Actually there is a lot of conflicting/false information on this DX8/DX8.0a/DX8.1 stuff. Here (this article needs serious rewriting in general) GF3 is listed as a DX8 card, while GF4 Ti is stated to support DX8.1. I believe DX8.0a/PS1.3 is correct for GF4 Ti, this is also stated on its own page. Coincidentally this is also the last version supported by Win95.

Even from that Wikipedia link, GeForce 4 Ti has much better VS throughput. That's what I was getting at - the GF4 only added/improved on GF3 in terms of feature-support by updating to PS1.3. Both are properly DX8.1 cards as far as I know. "Support" was probably the wrong word.

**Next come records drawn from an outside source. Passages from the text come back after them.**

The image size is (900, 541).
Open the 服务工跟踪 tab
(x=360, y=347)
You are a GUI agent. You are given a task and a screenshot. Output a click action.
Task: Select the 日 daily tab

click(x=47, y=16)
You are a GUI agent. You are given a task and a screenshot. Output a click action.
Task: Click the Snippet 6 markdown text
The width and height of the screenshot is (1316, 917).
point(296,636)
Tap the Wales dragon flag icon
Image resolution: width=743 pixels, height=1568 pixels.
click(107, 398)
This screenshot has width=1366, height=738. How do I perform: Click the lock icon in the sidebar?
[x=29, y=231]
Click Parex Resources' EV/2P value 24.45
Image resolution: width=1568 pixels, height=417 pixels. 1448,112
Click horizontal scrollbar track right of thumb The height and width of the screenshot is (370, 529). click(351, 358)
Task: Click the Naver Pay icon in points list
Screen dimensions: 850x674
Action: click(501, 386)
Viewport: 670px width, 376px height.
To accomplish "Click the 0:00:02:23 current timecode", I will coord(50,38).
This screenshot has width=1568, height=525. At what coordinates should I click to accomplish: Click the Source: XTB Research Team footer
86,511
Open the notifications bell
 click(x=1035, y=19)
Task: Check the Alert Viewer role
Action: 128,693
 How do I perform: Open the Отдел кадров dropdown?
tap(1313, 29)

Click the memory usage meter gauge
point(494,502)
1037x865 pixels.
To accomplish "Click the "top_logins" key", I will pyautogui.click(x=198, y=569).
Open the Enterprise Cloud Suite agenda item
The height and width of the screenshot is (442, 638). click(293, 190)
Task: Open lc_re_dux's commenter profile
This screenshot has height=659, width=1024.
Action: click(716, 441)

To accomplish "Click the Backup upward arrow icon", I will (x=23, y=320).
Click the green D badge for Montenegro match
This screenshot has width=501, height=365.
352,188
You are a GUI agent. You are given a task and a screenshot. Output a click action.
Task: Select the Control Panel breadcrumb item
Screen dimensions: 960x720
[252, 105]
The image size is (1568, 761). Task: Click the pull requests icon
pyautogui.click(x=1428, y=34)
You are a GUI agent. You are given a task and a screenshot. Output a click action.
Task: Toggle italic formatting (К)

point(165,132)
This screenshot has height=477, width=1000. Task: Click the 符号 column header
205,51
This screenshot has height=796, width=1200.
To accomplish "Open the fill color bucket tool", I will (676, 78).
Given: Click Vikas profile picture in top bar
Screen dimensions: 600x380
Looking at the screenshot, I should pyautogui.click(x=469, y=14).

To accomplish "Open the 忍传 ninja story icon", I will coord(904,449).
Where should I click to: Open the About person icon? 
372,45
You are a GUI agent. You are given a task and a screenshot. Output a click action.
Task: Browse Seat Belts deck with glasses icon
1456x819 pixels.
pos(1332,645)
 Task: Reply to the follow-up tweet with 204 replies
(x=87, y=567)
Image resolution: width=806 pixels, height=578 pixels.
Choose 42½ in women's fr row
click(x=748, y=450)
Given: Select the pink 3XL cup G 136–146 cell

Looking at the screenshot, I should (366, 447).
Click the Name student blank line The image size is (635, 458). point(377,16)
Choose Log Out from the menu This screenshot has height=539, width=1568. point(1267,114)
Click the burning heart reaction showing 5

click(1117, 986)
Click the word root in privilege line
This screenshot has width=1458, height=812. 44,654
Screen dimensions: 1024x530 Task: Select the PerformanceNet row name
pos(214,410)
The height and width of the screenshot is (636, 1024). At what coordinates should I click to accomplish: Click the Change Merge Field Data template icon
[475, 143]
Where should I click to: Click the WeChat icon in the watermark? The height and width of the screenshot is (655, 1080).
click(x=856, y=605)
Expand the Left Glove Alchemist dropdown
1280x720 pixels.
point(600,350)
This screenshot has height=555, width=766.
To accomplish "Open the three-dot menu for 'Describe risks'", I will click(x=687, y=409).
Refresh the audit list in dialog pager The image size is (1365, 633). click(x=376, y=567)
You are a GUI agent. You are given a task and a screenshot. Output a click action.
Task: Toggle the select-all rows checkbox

Here's the ixbt review/article on the GF4 launch:
http://ixbtlabs.com/articles/gf4/index1.html

It explores differences/improvements over GeForce 3, and provides test data. If you want to skip ahead to the benchmark comparisons they start here:
http://ixbtlabs.com/articles/gf4/index3.html ("Part II" talks about multi-monitor support, the physical cards for Ti 4400/4600, and some other stuff)

I would expect the GF3 to maintain this trend with Splinter Cell, and perform worse than the GeForce 4 Ti or higher-spec GeForce FX cards.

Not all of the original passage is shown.